Contestant Nicola Ellis has faith in her ‘core and satellite’ approach.
When constructing an investment portfolio, the main starting point is to establish a client’s attitude to investment risk and capacity for loss. In this scenario, David and Fiona Mackay have very different attitudes to investment risk. David prefers a more defensive, income-orientated approach and is concerned about capital protection from inflation. Fiona is a more entrepreneurially-minded risk taker. To accommodate these two investment objectives I decided to use a “core and satellite” approach.
Roughly 50 per cent of the portfolio is held in the “core”, which is made up of cash, absolute return funds, strategic bond and UK and US tracker funds. The absolute return funds aim to produce positive returns in any market conditions and add an important degree of downside protection to the portfolio. This was beneficial during the volatility we experienced in global equity markets in October. Downside protection is necessary for clients like David who wish to take a defensive approach, as it is human nature to feel the pain of a 10 per cent loss more than the joy of a 10 per cent gain.
I have also used tracker funds within the core which represent the largest holding of the total portfolio, circa 20 per cent. Exposure to the US and UK markets through tracker funds works well and given the ongoing charge of the L&G tracker funds is only 0.1 per cent, this helps to keep the overall cost of the portfolio down.
The “satellite” element consists of global equities and property exposure through both unit trusts and investment trusts.

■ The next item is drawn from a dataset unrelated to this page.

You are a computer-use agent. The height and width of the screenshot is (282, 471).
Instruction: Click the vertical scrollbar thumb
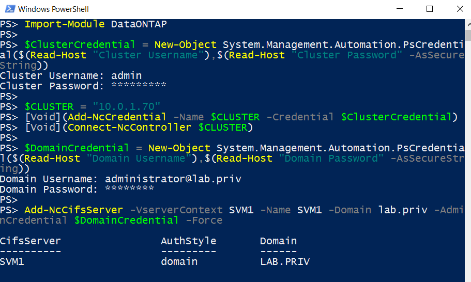click(x=468, y=35)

This is the more adventurous element of the portfolio, and over the past two months the top performing investments have been Rathbone Global Opportunities, Scottish Mortgage Investment Trust and Great Portland Estates.
It is important when managing an investment portfolio to look at a client’s time horizon for investment and focus on the longer term outlook and not be caught up in short term changes.

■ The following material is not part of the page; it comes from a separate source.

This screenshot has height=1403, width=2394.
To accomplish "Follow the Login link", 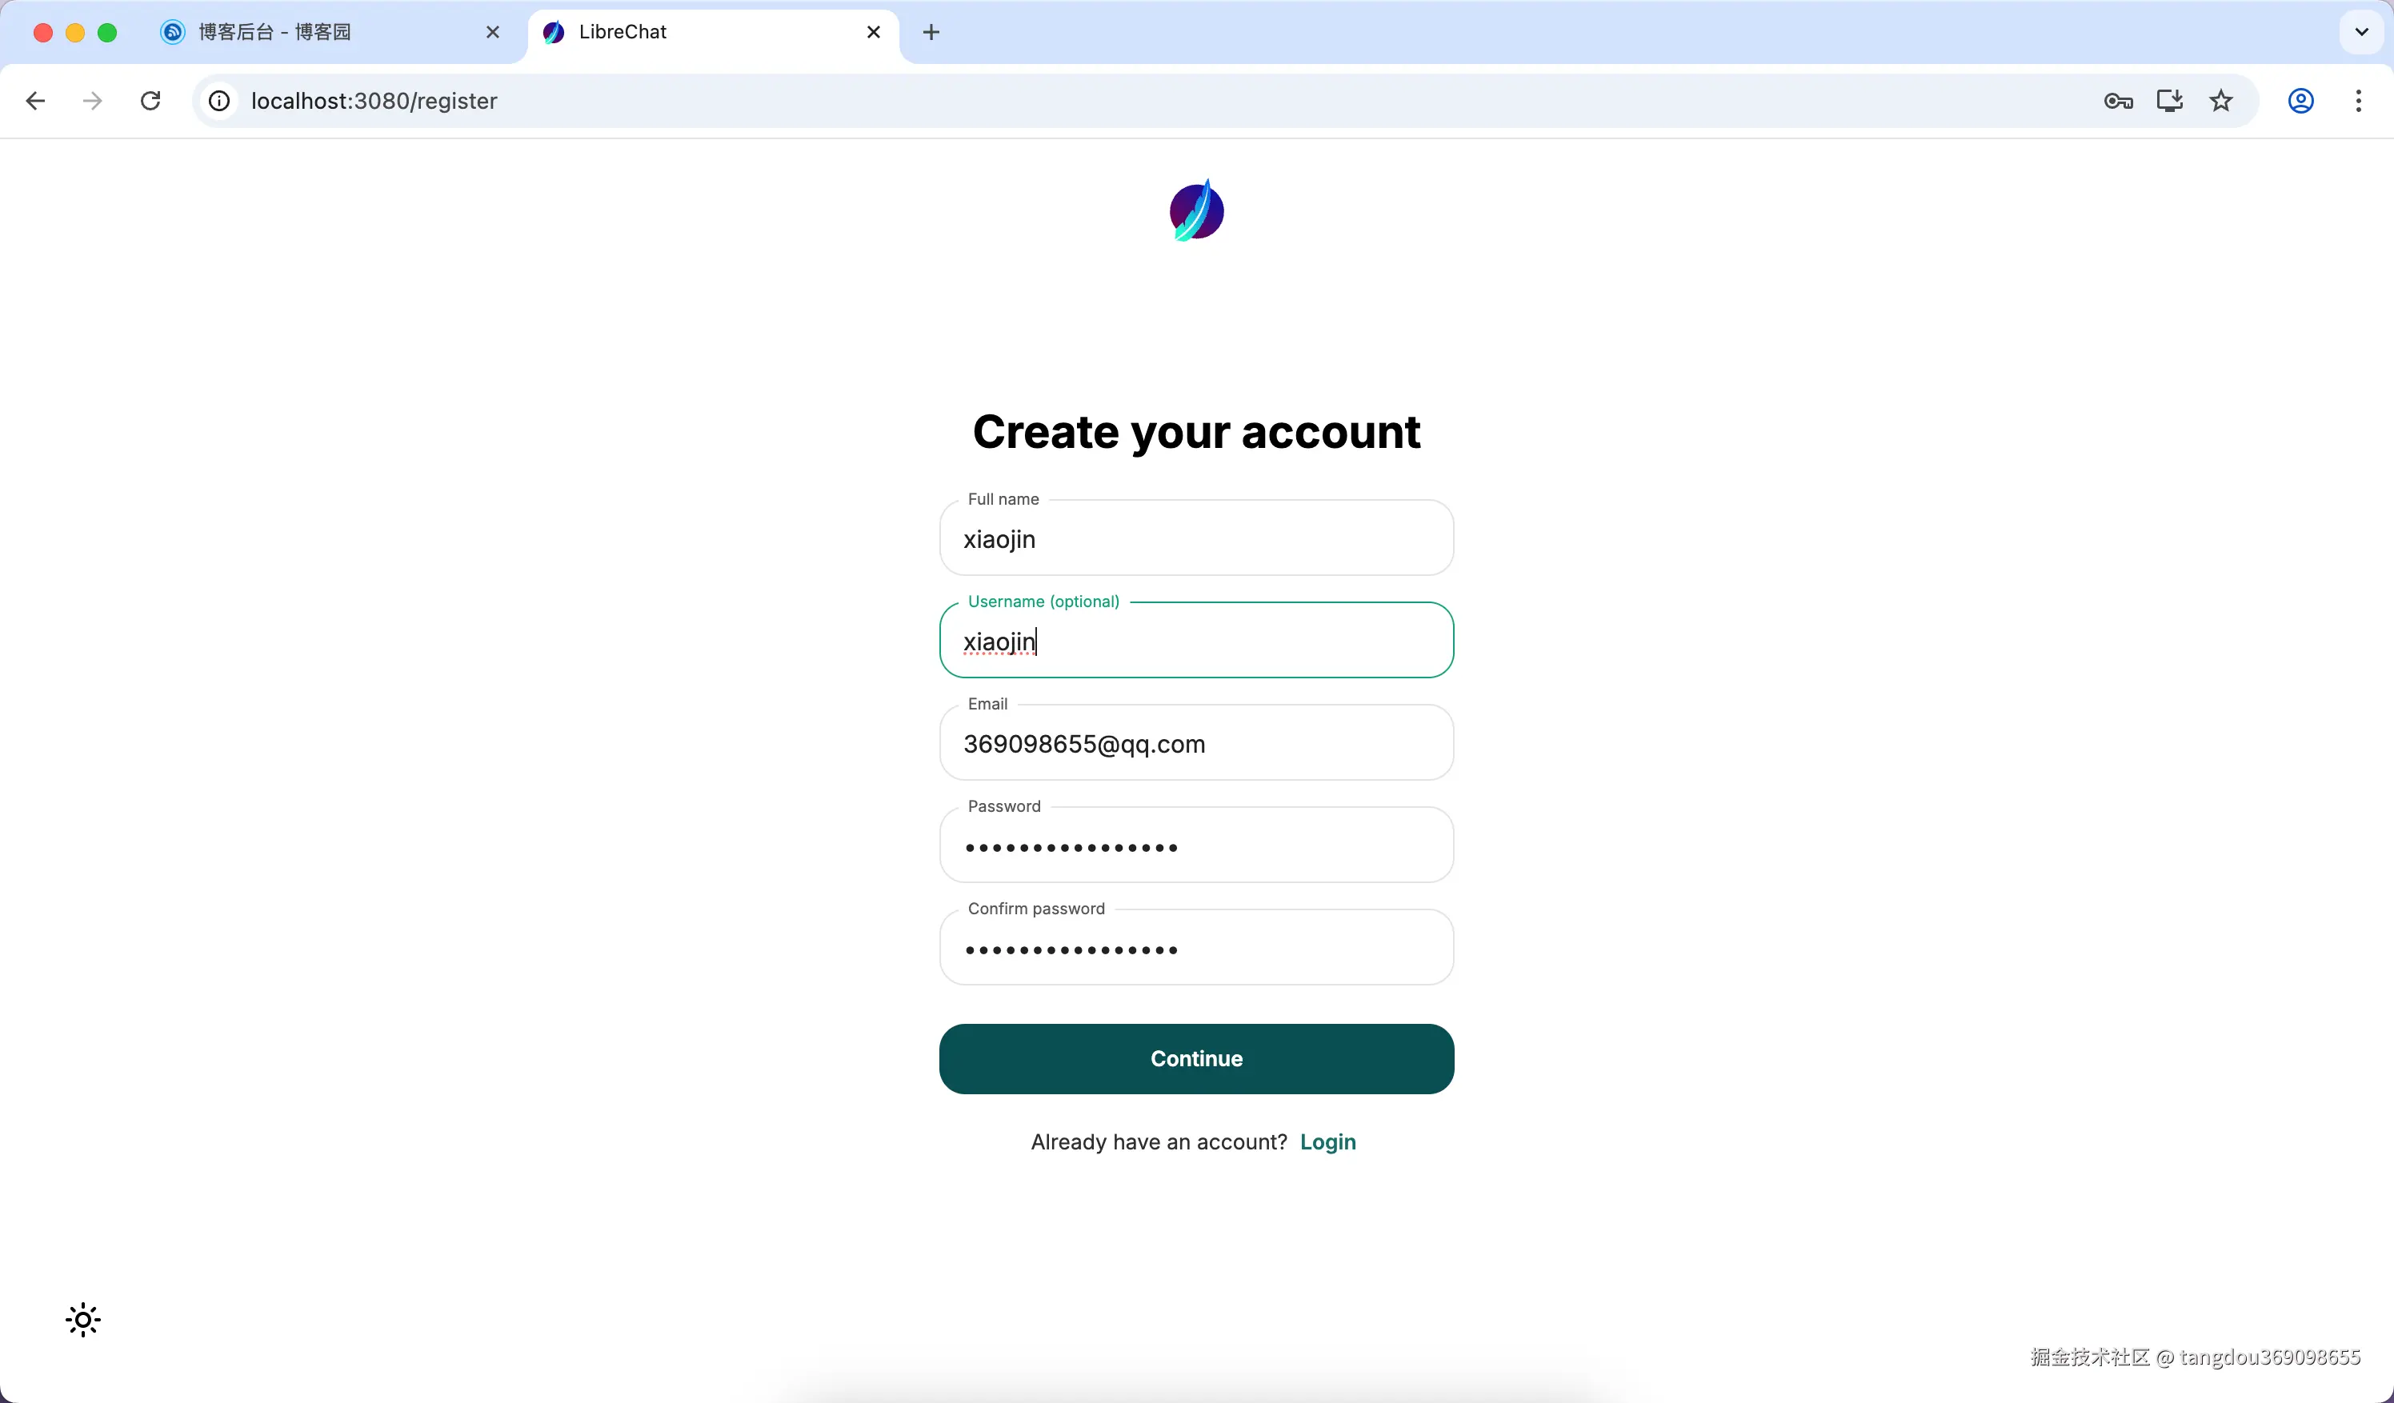I will [1327, 1142].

In terms of changes to the underlying investments within the portfolio, I will review my US holding and cash holding in the New Year. The satellite element of the portfolio is the area I may reposition depending on market conditions.

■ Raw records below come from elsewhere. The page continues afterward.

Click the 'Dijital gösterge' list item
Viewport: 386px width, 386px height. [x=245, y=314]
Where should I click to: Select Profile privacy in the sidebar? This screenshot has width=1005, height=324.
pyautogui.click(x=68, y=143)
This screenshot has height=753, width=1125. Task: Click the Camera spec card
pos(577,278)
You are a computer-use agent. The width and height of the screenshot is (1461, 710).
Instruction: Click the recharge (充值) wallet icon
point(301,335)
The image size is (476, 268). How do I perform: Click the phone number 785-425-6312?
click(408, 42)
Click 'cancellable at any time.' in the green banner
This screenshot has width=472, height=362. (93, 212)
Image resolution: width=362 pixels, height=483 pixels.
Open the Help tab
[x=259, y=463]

However, whether we see a Santa rally towards the end of the year and the FTSE-100 breaking 7,000 points, or we experience further volatility in markets, I believe my portfolio is well positioned to deal with either scenario.
I prefer to use a multi-asset/ multi-disciplined approach and blend together passive, actively managed and investment trusts in order to access the world’s markets at a competitive cost. The fixed platform cost from Alliance Trust Savings Limited allows me to keep the total ongoing cost of this investment (including my ongoing adviser charge) to less than 1.4 per cent per annum.
Research has demonstrated that over the longer term, risk and reward are inextricably linked and that equities have delivered the best long-term returns when compared with other asset classes such as cash, fixed interest and property. However, it has not been a smooth ride, volatility is a fact of life in today’s fast-moving financial markets – it is therefore vital that a client’s risk tolerance is fully discussed, along with their investment timeframe prior to determining an appropriate strategy. It is also important to monitor investments on an ongoing basis to ensure the investments continue to meet the client’s risk profile, needs and objectives.